DIMINISHED OPPORTUNITY?

Critics said the changes would block a key remedy used by green groups to challenge fossil fuel and other environmentally destructive projects.

"That prevents or makes it very, very hard to get (an) injunction on projects before they begin, if they're going to be harmful," said Anthony Rogers-Wright, director of environmental justice with the group New York Lawyers for the Public Interest.

He pointed to the Dakota Access pipeline, the largest pipeline out of the North Dakota oil basin, which is being allowed to operate even after a federal court revoked the project's environmental permit last year and ordered another review.

The pipeline first entered service in 2017 over objections from Native American groups, who had argued that the U.S. Army Corps of Engineers violated NEPA by issuing permits for the project without adequate review.

The groundbreaking law, first signed by President Richard Nixon in 1970, requires federal agencies to consider the environment when making decisions – including on major infrastructure projects like the national highway system.

"A lot of what drove NEPA was the recognition that things like highways (and) other sorts of polluting infrastructure are not in white communities. They're (largely in) communities of color – Black, brown, indigenous communities," Sokol said.
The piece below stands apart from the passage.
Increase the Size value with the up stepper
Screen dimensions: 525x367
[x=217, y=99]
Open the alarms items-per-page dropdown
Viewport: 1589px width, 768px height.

But Aiello, the National Taxpayers Union's director of federal affairs, said people should still have ample opportunity for public input on projects that affect their communities, even under the changes.

"Just because you are reviewing things more doesn't necessarily mean you're going to get better outcomes," he said.

U.S. Sen. Rob Portman of Ohio, one of Senate Republicans' chief negotiators on the infrastructure bill, has touted the permitting changes as a crucial part of the package.

"Taking the average from currently six, seven, eight years down to two years for a project, why doesn't that make sense? Everybody should be for that," he said in a floor speech last month touting the broader bill.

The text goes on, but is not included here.